While England’s Super League has a number of shortcomings, it is still a step ahead of the ISC in most areas, not least of all attendance figures.
In terms of playing standards, Super League again has the edge, given four of its clubs – Leeds, St Helens, Warrington and Wigan – would be competitive in the NRL.
Even with Petero Civoniceva in the side, Redcliffe, the 2013 ISC favourites, would not be able to handle the week-in week-out demands of the NRL with its current playing roster.
But certainly I would back Redcliffe to beat Salford, London, Castleford, Widnes and Wakefield from Super League.

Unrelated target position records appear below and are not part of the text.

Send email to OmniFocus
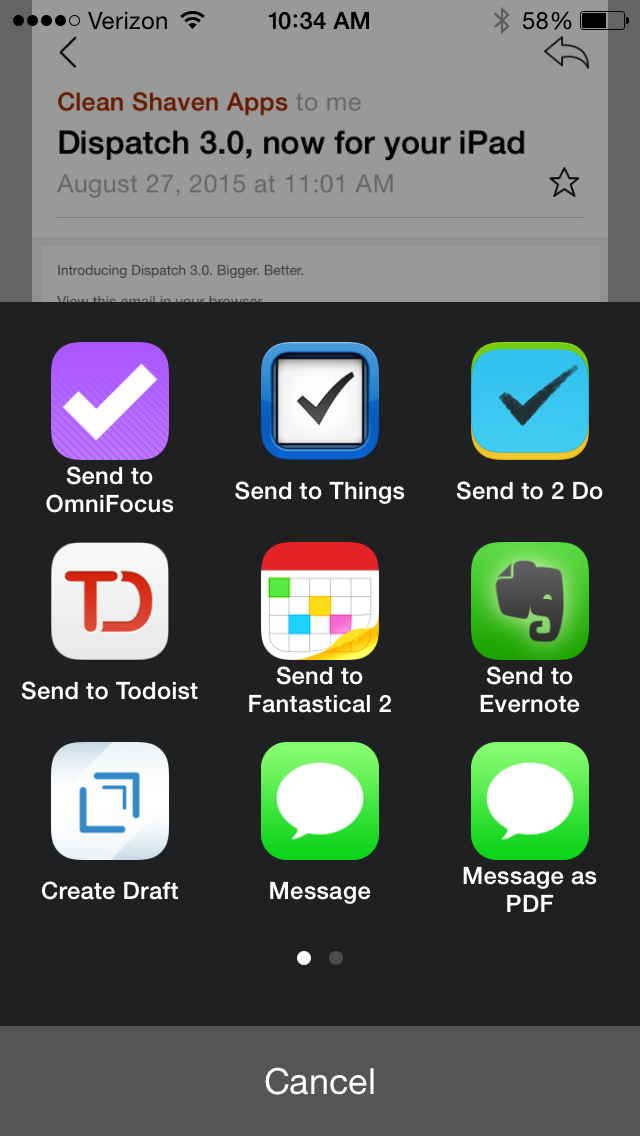This screenshot has width=640, height=1136. tap(110, 401)
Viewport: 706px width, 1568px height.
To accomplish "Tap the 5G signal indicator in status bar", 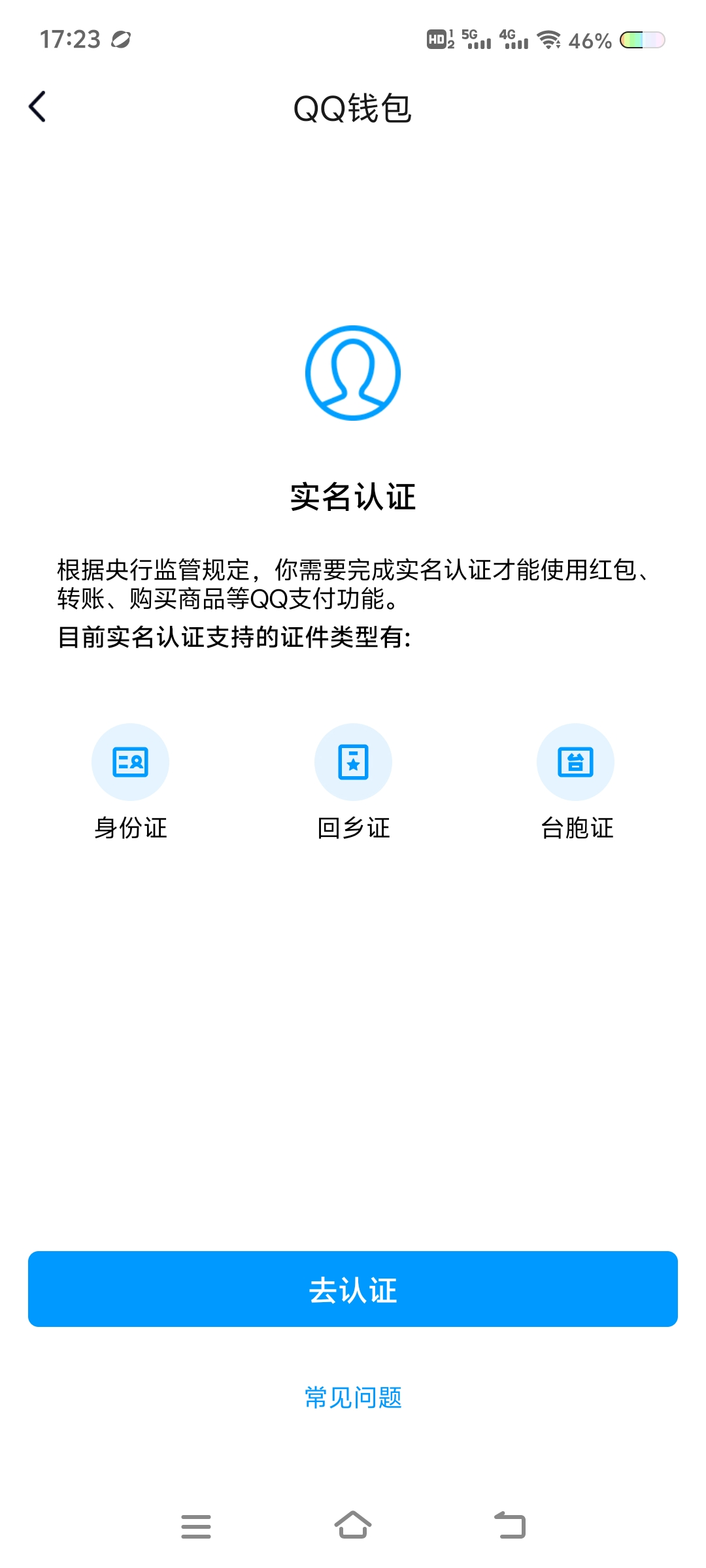I will tap(474, 39).
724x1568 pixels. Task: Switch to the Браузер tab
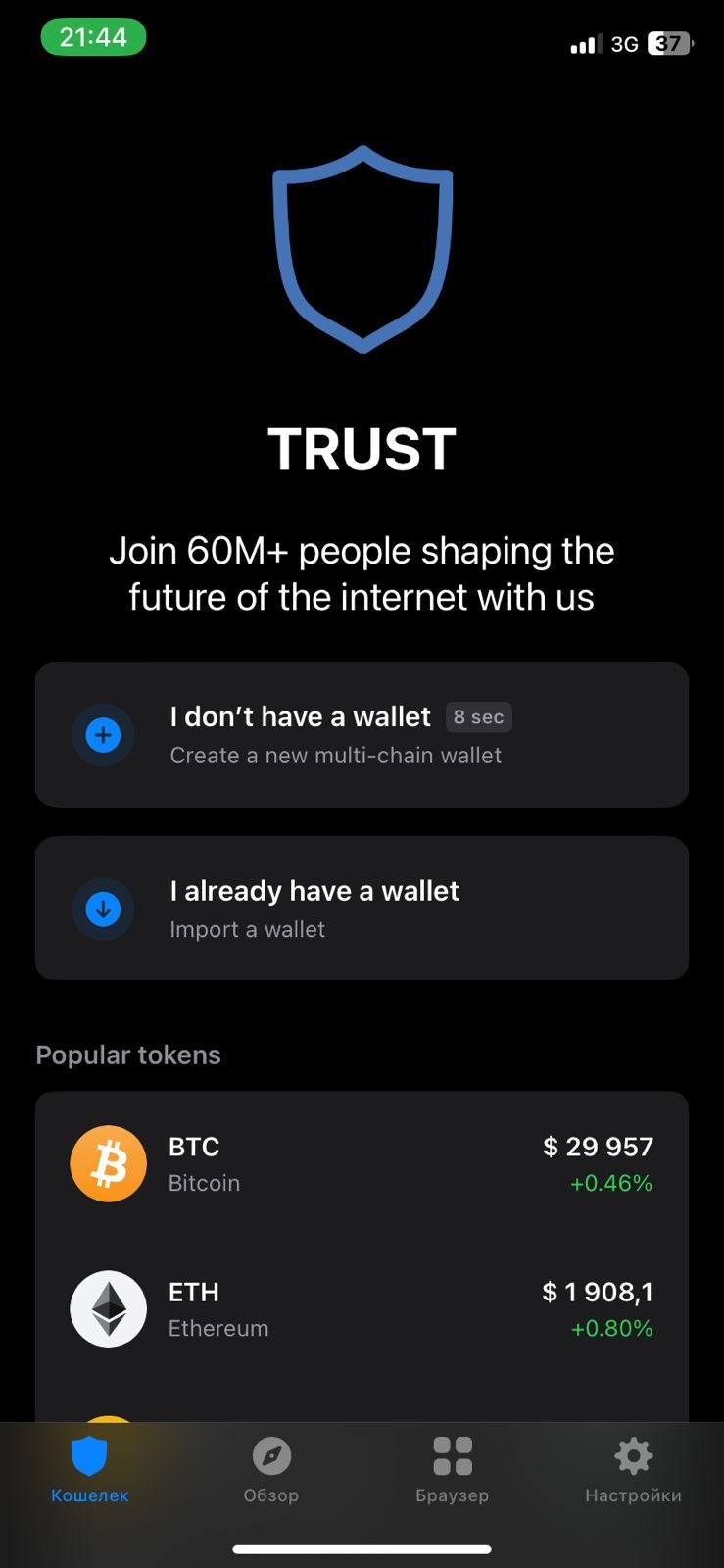[x=452, y=1470]
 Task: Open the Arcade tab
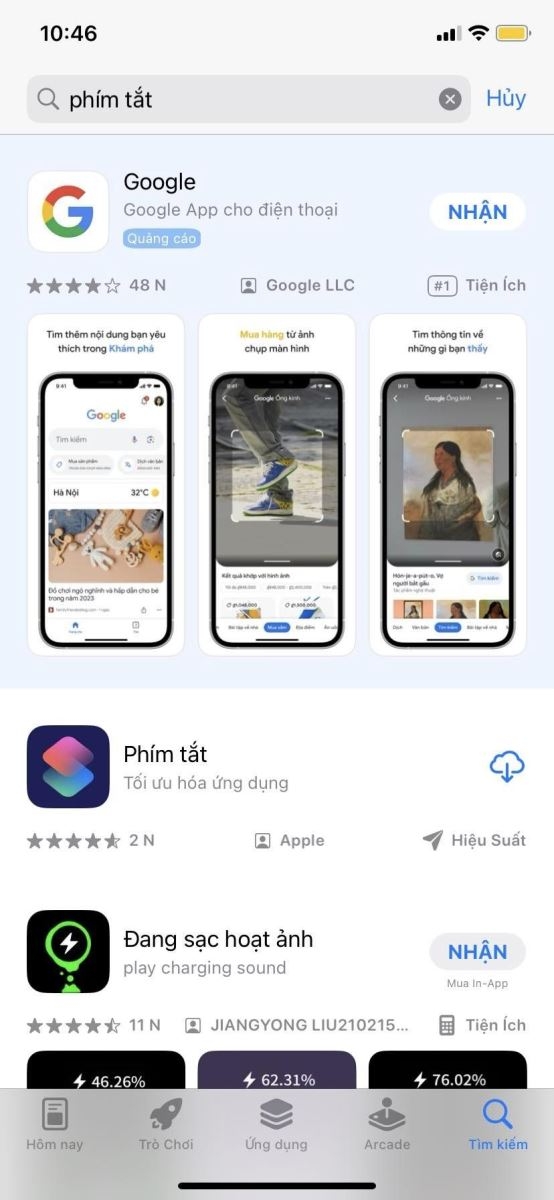pyautogui.click(x=387, y=1125)
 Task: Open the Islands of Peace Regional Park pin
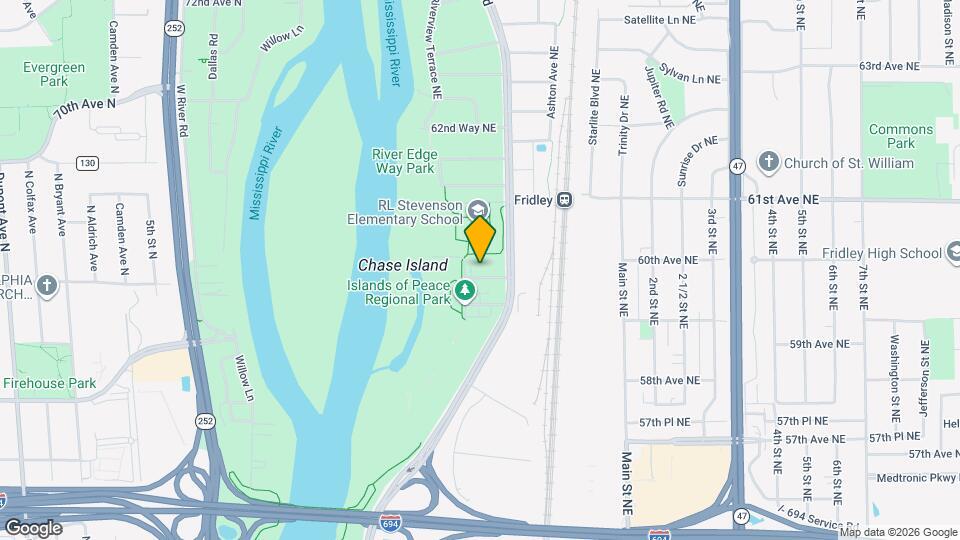465,291
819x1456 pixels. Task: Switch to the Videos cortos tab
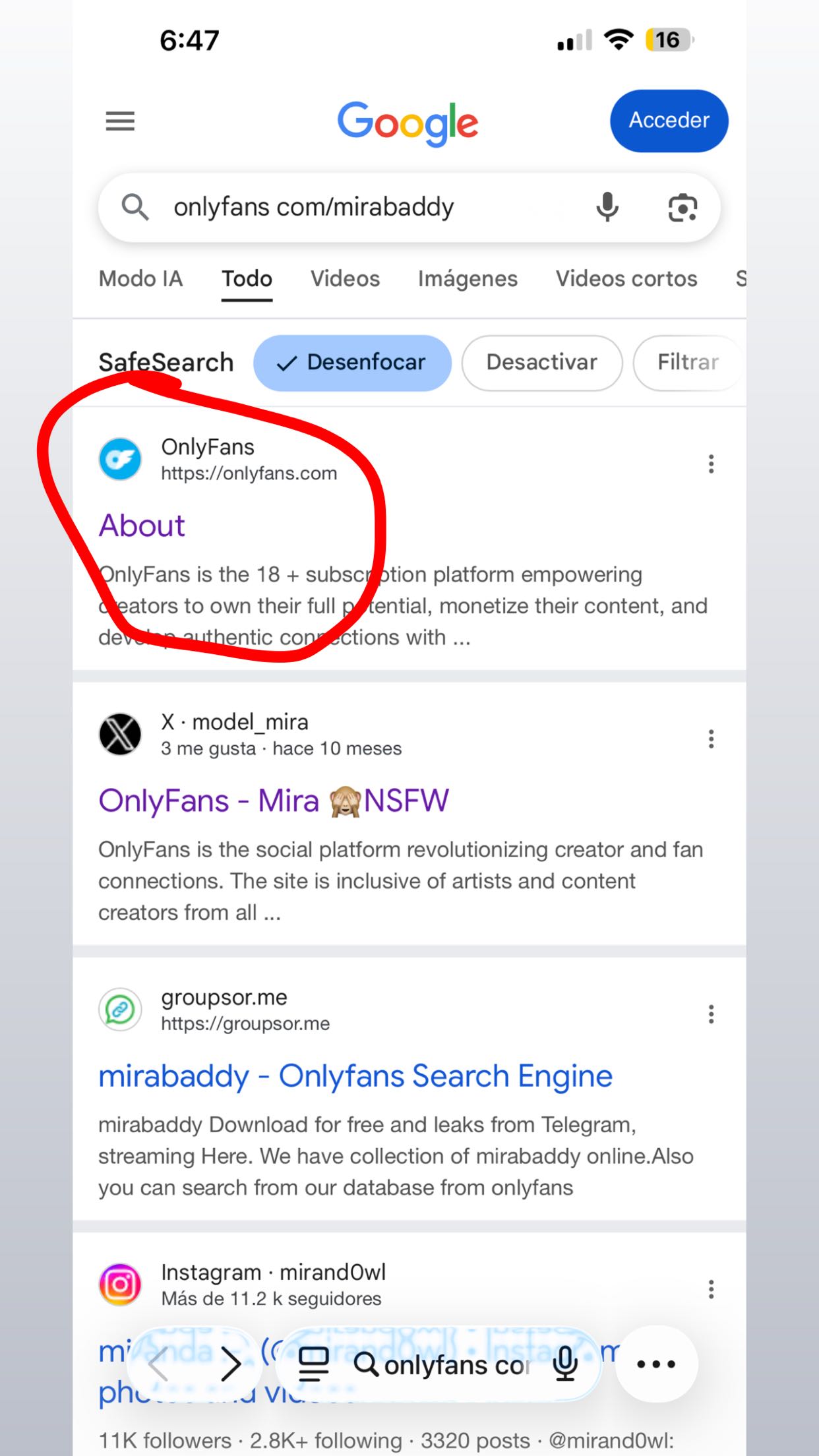coord(626,279)
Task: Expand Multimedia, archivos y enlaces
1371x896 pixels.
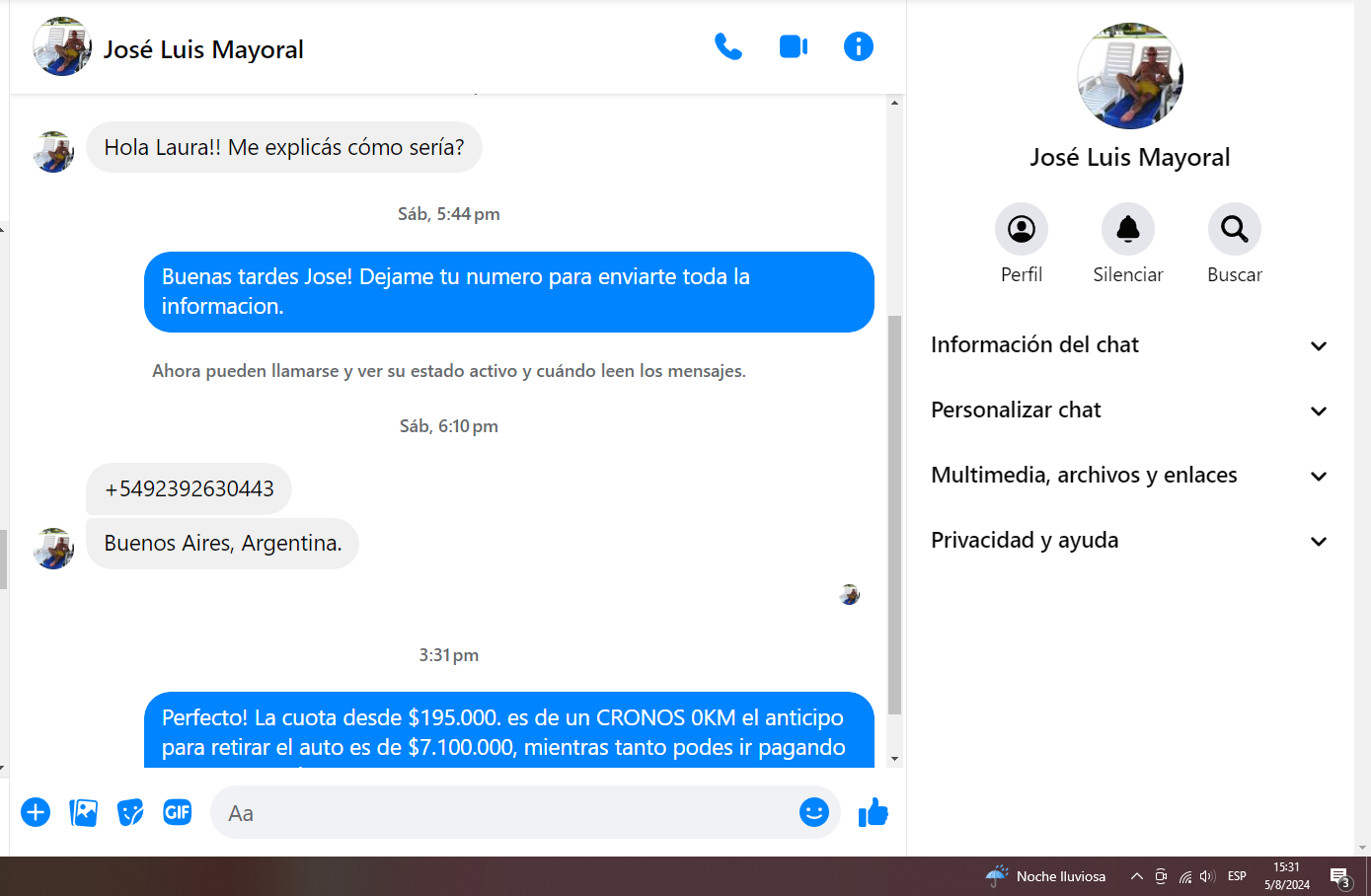Action: point(1129,476)
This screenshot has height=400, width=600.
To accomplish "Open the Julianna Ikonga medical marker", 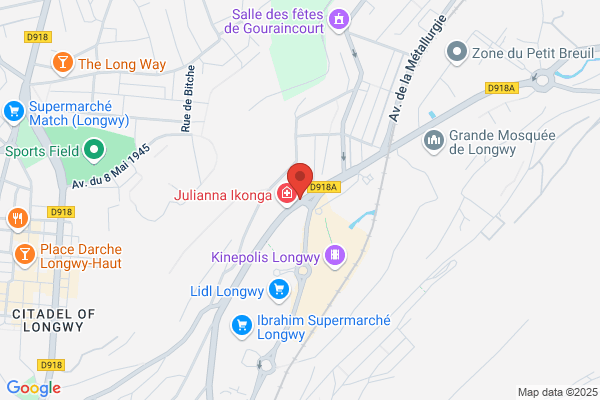I will tap(287, 194).
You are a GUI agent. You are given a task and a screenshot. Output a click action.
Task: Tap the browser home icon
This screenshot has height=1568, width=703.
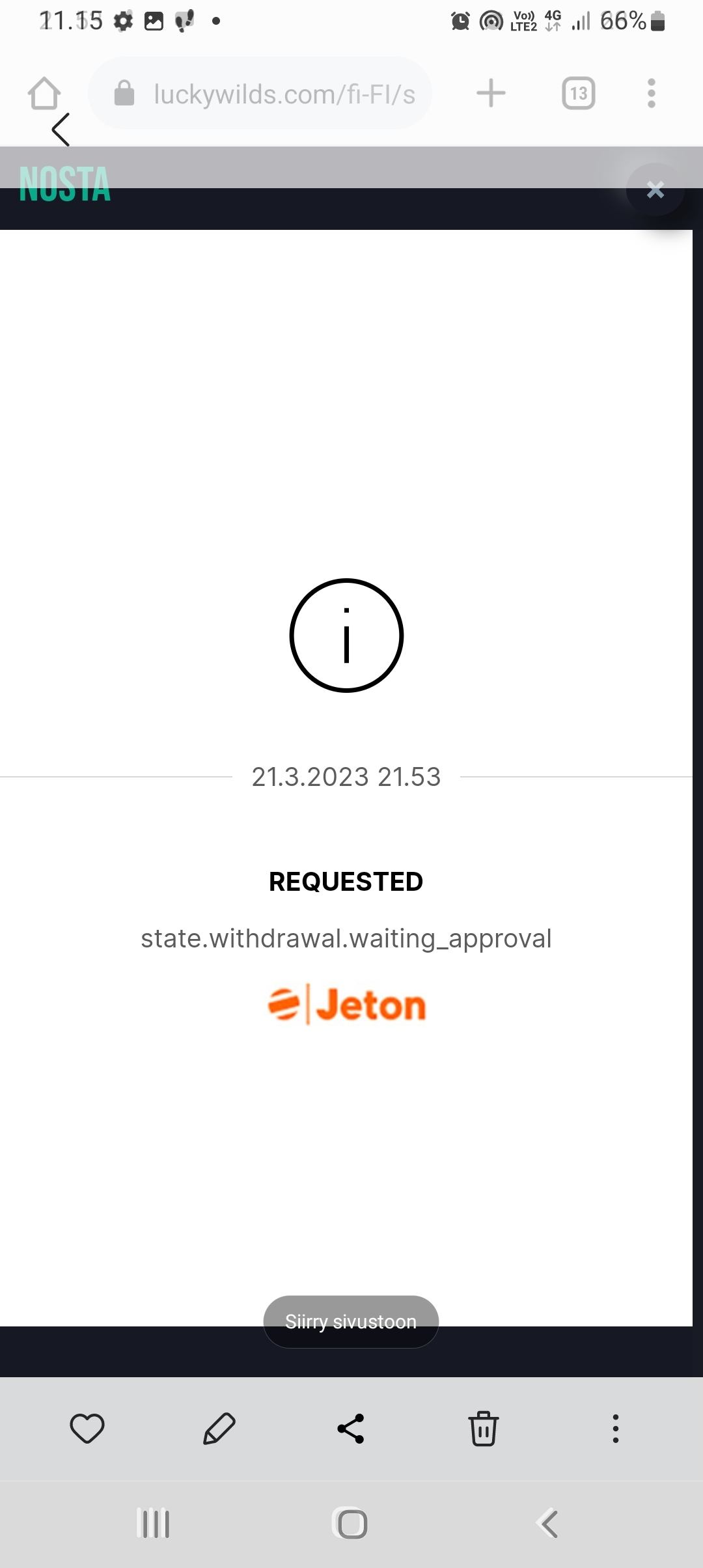pyautogui.click(x=44, y=92)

There are five other Super League clubs – Huddersfield, Catalans Dragons, Bradford, Hull and Hull Kingston Rovers – and they would finish in the upper echelon of the ISC.
Several speakers at the ISC launch proclaimed the Queensland competition as the best outside the NRL, and that is certainly the case in Australia.
The Wynnum-Manly v Redcliffe match at Kougari Oval in round 1 provided plenty of skill and athleticism, despite the oppressive conditions.
And there was a good atmosphere at the ground, with many locals turning up to support the 2012 premiers.
Empty stands greeted teams in the New South Wales Cup shown live on Foxsports, with Wentworthville playing the Mounties at Parramatta Stadium in round 1 and Canterbury hosting Illawarra at Leichhardt Oval in round 2.
Queenslander, Pat O’Hanlon was man of the match in Wenty’s 32-18 win over the Mounties, and the Mackay Brothers junior is destined to play more NRL with Parramatta this year.
O’Hanlon’s father, Matt is principal at Beenleigh High where his deputy is former North Sydney star and inaugural Cowboy, George Bartlett.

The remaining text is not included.